Earlier in the day, as Federer and Rafael Nadal drove to his final pre-match training session, Federer broadcast their journey live on Instagram. Federer giggled as they emphasized how inconvenient their preparation was and admitted that his constant laughter betrayed his nerves. In the end, Federer explained that although Nadal would complete a full warm-up, he would only train for 15-20 minutes.
Of all the ways Federer imagined how his career would eventually end, many aspects of this goodbye seem so hard to say. He entered the O2 Arena physically compromised after 14 months of desperately trying to make a full return. But in the end it didn’t matter. He has already given so much, both for himself and for the sport, and he is leaving at 41 with a career as complete as any other.
He has played the best tennis ever seen, with grace and style.
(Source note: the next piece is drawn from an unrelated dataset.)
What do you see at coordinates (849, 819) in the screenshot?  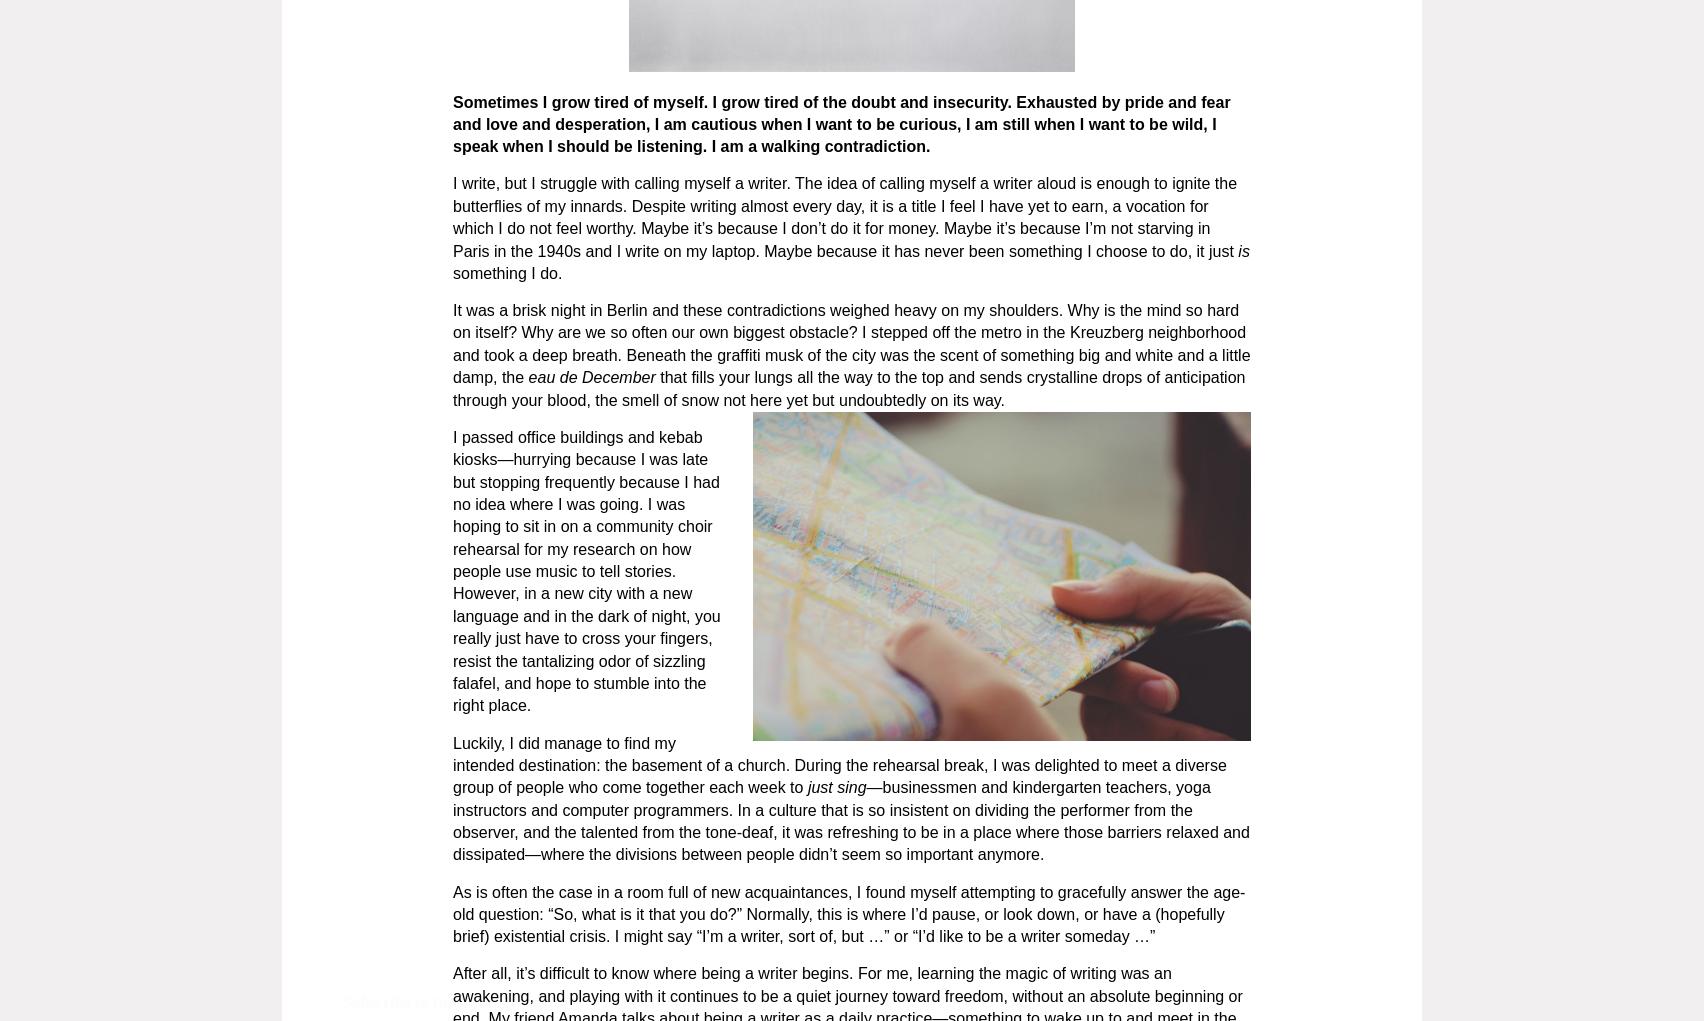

But he has complimented ease with grit and resilience, qualities rarely discussed but essential to all of his success.
Federer has suffered so many crushing defeats over the course of his 24 years on the tour, but he never failed to lift his head, show his face again, and put himself in the same position to succeed or fail again.
He remains the epitome of growth over the course of his career, an inconsistent and volatile youngster who blossomed into one of the most enduring.
Federer’s presence will be felt throughout the tour. Be it the caps with his logo that have been a constant at every tournament around the world even in his absence for the past 15 months, for the many other players who turned into floppy fans in his presence.
So many of them have tried to learn from aspects of his greatness to succeed, and many have built great careers as a result. But there will never be anyone like him.